REQUIRED WORK - Please return all records verbatim, no pictures.

[[ SUPPLIED MATERIAL, beginning ]]

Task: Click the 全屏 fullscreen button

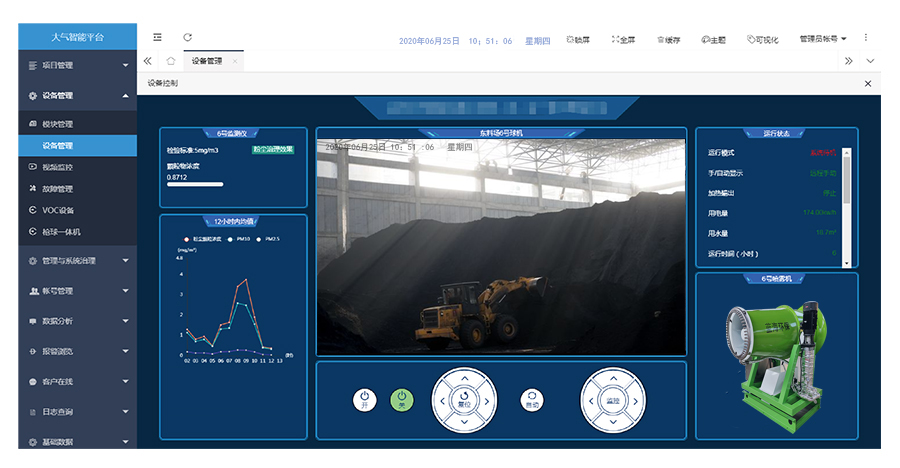Action: [x=623, y=39]
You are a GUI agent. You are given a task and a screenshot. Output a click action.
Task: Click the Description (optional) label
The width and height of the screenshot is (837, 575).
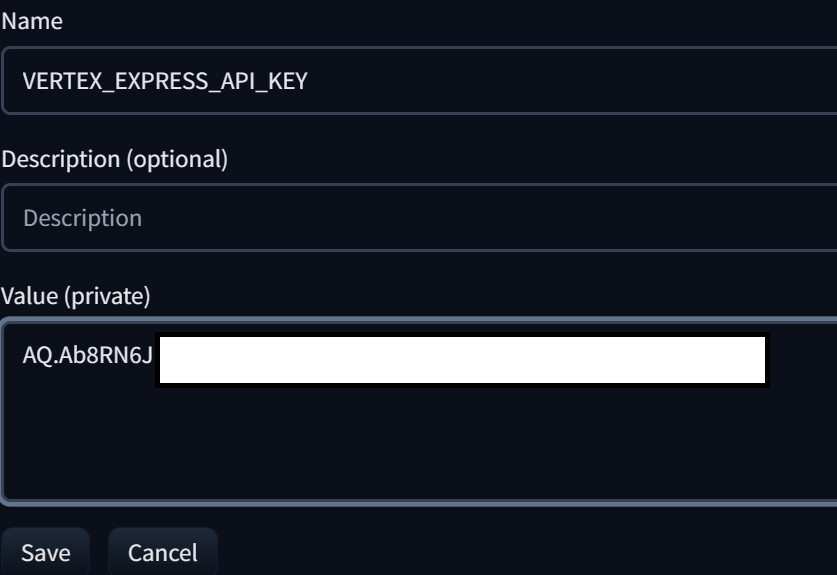point(114,158)
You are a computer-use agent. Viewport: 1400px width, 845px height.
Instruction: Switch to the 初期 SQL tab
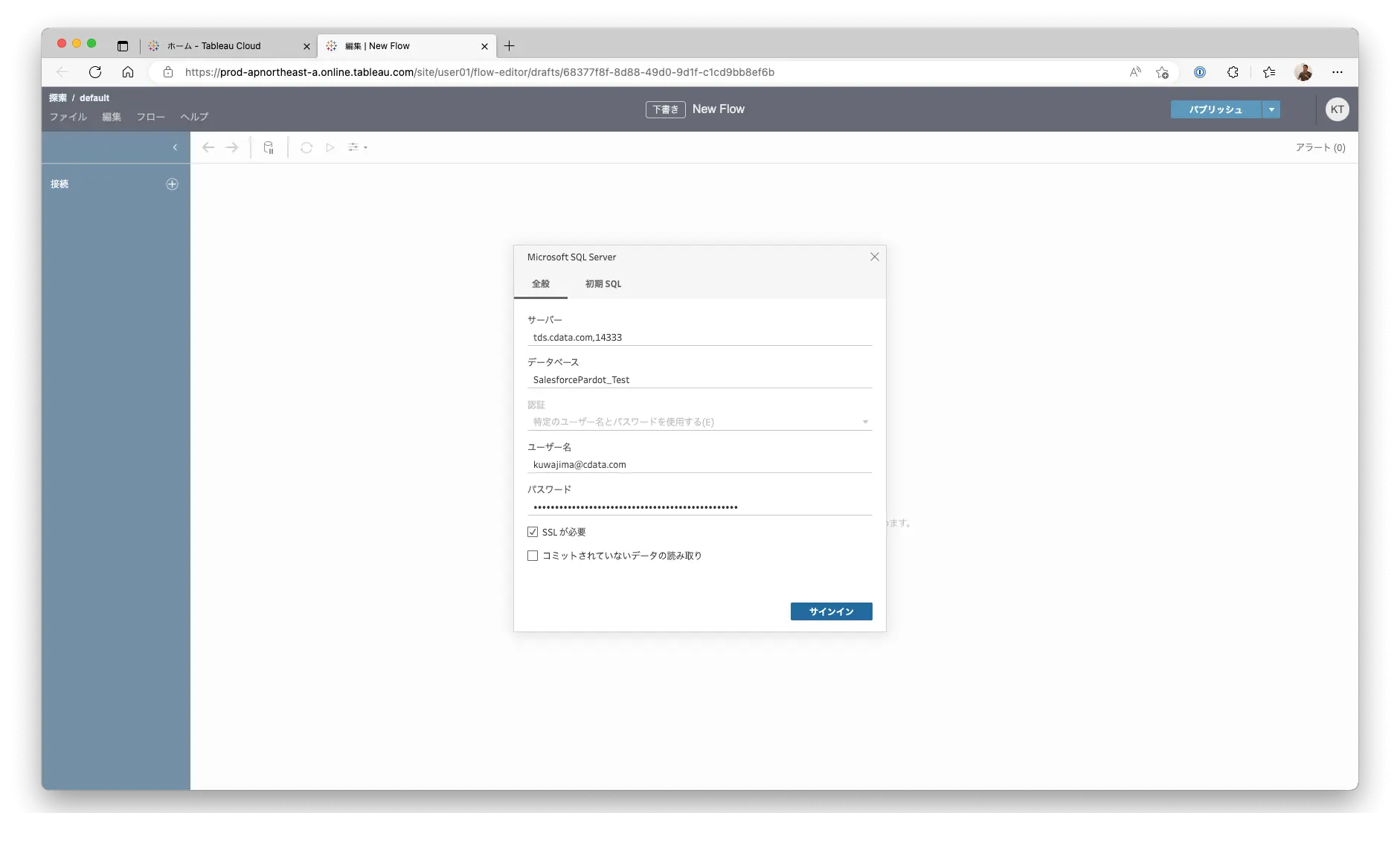603,284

[[ SUPPLIED MATERIAL, end ]]

EXERCISE SOLUTION -
Task: Click the 全屏 fullscreen button

Action: [x=623, y=39]
You are a GUI agent. You are given a task and a screenshot. Output a click action.
Task: Click the Description (optional) label
The width and height of the screenshot is (837, 575).
point(114,158)
You are a computer-use agent. Viewport: 1400px width, 845px height.
Instruction: Switch to the 初期 SQL tab
603,284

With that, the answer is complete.